Transcription factors can be classified according to the structure of their DNA binding domain, of which there are five basic types:

• Zinc finger proteins: these proteins have a peptide sequence that includes two cysteines and two histidines at specific locations in the polypeptide. These amino acids are crosslinked by zinc, producing a loop, or 'finger' structure, which binds to DNA. Zinc fingers are usually found in pairs, although proteins can have a variable number of fingers in a single polypeptide. (As many as 30 zinc fingers have been identified in one polypeptide.)
• Helix-turn-helix proteins: these proteins contain three alpha helices (for a description of alpha helices, see the module on protein structure) joined by curved stretches of polypeptide sequence. The most important type of helix-turn-helix motif is the homeodomain, which is the DNA binding domain of a family of developmentally important transcription factors.
• Leucine zipper proteins: in order to bind DNA, these polypeptides need to dimerize (that is, join together to form a pair). They dimerize by means of the leucine zipper, which is an alpha helix containing a leucine in every other turn of the helix. The leucine zipper on one polypeptide interacts with the leucine zipper on another polypeptide, joining the two polypeptides together in a mechanism reminiscent of the 'zipping up' of a zipper (hence the name). Binding to DNA is accomplished via an adjacent region of basic (positively charged) amino acids.
• Helix-loop-helix proteins: not to be confused with the helix-turn-helix proteins, these proteins, like the leucine zipper proteins, need to dimerize in order to bind DNA. They dimerize via their helix-loop-helix domain, which (as the name implies) consists of two alpha helices (there are only two here, compared to three in the helix-turn-helix proteins) joined by a polypeptide loop. DNA binding is also often accomplished using an adjacent stretch of basic amino acids, which binds to the negatively charged DNA.
• Steroid receptors: these were discussed earlier, and are mentioned here to contrast them with the other groups of transcription factors. Steroid receptors have a third functional domain in addition to the two shared by all transcription factors: they have a steroid-binding domain, through which they bind their ligand, and have their activity regulated.

Eukaryotic Gene Regulation: Summary of Key Points

• Eukaryotic gene expression can be regulated at a variety of points along the pathway of gene expression, including transcription, processing, mRNA stability, and translation.
• Some RNA molecules can be undergo differential splicing, producing different mRNA molecules encoding slightly different polypeptides.
• Full, correct transcription requires the concerted activity of a promoter and at least one enhancer.
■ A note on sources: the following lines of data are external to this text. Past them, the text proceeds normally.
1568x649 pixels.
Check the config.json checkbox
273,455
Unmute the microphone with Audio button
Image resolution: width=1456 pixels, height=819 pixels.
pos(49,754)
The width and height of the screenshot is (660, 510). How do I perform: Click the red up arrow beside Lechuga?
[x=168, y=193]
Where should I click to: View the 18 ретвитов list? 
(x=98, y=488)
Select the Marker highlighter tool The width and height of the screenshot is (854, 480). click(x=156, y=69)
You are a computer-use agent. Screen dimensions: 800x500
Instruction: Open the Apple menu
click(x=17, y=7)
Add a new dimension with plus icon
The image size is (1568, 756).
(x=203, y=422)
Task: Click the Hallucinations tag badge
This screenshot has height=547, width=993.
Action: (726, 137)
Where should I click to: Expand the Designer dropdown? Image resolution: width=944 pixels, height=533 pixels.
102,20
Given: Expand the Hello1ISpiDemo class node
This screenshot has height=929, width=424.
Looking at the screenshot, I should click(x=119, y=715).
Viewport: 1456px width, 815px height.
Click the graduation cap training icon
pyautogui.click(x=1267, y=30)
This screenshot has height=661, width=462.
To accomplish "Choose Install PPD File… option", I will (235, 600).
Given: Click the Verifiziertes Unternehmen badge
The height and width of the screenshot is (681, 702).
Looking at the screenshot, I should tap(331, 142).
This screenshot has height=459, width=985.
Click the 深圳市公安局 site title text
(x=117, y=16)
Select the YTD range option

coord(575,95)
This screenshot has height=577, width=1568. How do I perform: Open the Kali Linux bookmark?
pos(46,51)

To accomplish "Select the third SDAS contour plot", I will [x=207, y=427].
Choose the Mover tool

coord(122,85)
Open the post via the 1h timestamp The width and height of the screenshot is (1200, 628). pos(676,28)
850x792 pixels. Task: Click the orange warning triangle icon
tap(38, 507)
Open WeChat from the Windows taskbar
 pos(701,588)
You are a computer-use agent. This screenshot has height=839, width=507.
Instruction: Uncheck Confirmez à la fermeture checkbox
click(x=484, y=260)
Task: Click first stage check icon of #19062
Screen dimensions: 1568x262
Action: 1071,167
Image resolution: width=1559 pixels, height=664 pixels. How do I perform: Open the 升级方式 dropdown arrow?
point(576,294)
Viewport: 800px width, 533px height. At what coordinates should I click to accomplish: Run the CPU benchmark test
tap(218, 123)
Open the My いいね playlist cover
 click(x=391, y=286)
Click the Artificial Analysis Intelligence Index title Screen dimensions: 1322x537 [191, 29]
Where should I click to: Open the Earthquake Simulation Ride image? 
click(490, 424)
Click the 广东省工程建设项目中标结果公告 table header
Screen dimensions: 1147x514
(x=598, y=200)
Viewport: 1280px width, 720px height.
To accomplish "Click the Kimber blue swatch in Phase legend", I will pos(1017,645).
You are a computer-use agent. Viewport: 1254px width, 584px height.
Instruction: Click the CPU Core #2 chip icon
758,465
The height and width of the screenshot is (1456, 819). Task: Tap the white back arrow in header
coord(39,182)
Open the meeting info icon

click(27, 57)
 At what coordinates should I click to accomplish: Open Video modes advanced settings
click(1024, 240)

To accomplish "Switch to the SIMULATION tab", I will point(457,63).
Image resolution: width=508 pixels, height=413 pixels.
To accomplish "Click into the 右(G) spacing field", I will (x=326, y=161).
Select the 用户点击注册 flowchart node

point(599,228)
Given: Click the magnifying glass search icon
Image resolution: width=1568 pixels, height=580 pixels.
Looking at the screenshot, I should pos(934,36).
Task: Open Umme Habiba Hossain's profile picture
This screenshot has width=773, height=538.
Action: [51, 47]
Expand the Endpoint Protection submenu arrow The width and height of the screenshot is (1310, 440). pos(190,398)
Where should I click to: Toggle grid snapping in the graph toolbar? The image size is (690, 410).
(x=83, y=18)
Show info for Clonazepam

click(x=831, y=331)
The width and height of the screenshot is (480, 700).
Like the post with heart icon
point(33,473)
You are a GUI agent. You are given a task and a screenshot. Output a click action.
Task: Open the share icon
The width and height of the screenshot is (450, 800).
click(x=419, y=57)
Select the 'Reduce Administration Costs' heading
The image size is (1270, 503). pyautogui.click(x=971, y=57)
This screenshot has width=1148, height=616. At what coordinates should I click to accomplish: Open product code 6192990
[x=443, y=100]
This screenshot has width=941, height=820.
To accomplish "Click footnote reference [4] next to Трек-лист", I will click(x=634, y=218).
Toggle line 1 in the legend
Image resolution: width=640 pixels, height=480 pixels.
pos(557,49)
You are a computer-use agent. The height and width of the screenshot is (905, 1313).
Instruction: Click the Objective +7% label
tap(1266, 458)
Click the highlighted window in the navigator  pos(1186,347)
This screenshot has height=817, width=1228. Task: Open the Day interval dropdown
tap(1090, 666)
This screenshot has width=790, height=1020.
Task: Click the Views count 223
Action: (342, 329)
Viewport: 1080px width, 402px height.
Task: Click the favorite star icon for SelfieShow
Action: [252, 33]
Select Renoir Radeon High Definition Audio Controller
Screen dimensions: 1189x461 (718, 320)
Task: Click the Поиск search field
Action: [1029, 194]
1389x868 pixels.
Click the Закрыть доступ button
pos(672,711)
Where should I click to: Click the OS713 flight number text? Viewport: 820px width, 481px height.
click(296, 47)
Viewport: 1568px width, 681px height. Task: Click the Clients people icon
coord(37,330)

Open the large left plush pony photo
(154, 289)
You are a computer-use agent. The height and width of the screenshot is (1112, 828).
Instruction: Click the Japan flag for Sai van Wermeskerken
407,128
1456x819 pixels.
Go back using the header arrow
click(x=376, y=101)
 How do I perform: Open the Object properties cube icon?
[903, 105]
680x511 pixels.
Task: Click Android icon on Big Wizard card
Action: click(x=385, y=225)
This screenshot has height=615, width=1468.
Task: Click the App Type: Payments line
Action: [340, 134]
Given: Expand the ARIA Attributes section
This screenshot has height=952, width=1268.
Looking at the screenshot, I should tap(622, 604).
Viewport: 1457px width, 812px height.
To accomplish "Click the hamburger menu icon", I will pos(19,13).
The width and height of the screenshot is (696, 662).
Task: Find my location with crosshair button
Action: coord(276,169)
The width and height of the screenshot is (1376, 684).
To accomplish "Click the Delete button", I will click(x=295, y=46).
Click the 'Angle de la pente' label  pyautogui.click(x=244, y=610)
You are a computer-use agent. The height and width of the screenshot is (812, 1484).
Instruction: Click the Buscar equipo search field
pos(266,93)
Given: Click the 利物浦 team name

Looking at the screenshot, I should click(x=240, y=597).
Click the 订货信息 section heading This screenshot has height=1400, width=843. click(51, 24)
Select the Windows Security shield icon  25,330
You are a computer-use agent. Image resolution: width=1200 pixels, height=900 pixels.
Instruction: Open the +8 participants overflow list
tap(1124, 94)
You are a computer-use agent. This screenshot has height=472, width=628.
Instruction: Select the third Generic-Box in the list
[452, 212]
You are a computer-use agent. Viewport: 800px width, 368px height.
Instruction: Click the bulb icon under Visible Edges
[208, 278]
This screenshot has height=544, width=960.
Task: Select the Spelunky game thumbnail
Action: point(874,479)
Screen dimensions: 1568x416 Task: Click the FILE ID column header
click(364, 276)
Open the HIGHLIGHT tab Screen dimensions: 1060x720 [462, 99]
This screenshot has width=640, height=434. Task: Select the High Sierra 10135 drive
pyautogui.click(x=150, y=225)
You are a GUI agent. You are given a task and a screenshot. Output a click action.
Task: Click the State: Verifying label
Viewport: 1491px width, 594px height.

Enhancers increase transcription of a gene over basal level, and are responsible for tissue-specific gene transcription.
• Enhancers are bound by specialized transcription factors; when the factors bind to enhancers, they enhance transcription.
• Transcription factor activity in a cell can be regulated by whether or not the factor is synthesized, by environmental signals, and by signals (such as hormones) from other cells.
• Transcription factors have one functional domain for DNA binding, and one for transcription activation. Transcription factors can be classified according to the structure of their DNA binding domains; these include zinc finger proteins, helix-turn-helix proteins, leucine zipper proteins, helix-loop-helix proteins, and steroid receptors.